_Exercise requirements_. Word for word, transcribe the data below.

Stored entries
>>>>

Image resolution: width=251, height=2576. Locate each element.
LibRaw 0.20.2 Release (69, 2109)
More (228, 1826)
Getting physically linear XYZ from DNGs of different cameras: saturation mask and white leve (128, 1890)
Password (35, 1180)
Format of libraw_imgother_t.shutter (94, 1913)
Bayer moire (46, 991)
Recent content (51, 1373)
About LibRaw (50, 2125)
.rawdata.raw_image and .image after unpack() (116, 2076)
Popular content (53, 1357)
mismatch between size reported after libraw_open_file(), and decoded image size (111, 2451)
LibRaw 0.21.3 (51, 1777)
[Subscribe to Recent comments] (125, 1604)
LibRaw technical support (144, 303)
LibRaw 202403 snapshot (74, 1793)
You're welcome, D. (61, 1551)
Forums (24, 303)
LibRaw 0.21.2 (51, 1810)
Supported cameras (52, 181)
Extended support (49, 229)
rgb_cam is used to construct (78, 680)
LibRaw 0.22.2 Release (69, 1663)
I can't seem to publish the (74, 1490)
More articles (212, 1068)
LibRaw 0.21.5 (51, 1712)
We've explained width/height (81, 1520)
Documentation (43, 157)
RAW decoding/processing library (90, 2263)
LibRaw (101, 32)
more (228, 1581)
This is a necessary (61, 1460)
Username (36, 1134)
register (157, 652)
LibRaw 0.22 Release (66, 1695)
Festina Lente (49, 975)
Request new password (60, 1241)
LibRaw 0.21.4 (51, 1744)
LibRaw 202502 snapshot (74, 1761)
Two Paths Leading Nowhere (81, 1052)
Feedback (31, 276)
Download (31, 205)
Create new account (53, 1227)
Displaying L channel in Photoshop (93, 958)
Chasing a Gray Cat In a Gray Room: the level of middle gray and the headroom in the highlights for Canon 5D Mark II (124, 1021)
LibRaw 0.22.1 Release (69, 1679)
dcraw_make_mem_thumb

<<<<

_The completed task_.
Image resolution: width=251, height=2576. Locate each element.
LibRaw 0.20.2 Release (69, 2109)
More (228, 1826)
Getting physically linear XYZ from DNGs of different cameras: saturation mask and white leve (128, 1890)
Password (35, 1180)
Format of libraw_imgother_t.shutter (94, 1913)
Bayer moire (46, 991)
Recent content (51, 1373)
About LibRaw (50, 2125)
.rawdata.raw_image and .image after unpack() (116, 2076)
Popular content (53, 1357)
mismatch between size reported after libraw_open_file(), and decoded image size (111, 2451)
LibRaw 0.21.3 (51, 1777)
[Subscribe to Recent comments] (125, 1604)
LibRaw technical support (144, 303)
LibRaw 202403 snapshot (74, 1793)
You're welcome, D. (61, 1551)
Forums (24, 303)
LibRaw 0.21.2 (51, 1810)
Supported cameras (52, 181)
Extended support (49, 229)
rgb_cam is used to construct (78, 680)
LibRaw 0.22.2 Release (69, 1663)
I can't seem to publish the (74, 1490)
More articles (212, 1068)
LibRaw 0.21.5 (51, 1712)
We've explained width/height (81, 1520)
Documentation (43, 157)
RAW decoding/processing library (90, 2263)
LibRaw (101, 32)
more (228, 1581)
This is a necessary (61, 1460)
Username (36, 1134)
register (157, 652)
LibRaw 0.22 Release (66, 1695)
Festina Lente (49, 975)
Request new password (60, 1241)
LibRaw 0.21.4 (51, 1744)
LibRaw 202502 snapshot (74, 1761)
Two Paths Leading Nowhere (81, 1052)
Feedback (31, 276)
Download (31, 205)
Create new account (53, 1227)
Displaying L channel in Photoshop (93, 958)
Chasing a Gray Cat In a Gray Room: the level of middle gray and the headroom in the highlights for Canon 5D Mark II (124, 1021)
LibRaw 0.22.1 Release (69, 1679)
dcraw_make_mem_thumb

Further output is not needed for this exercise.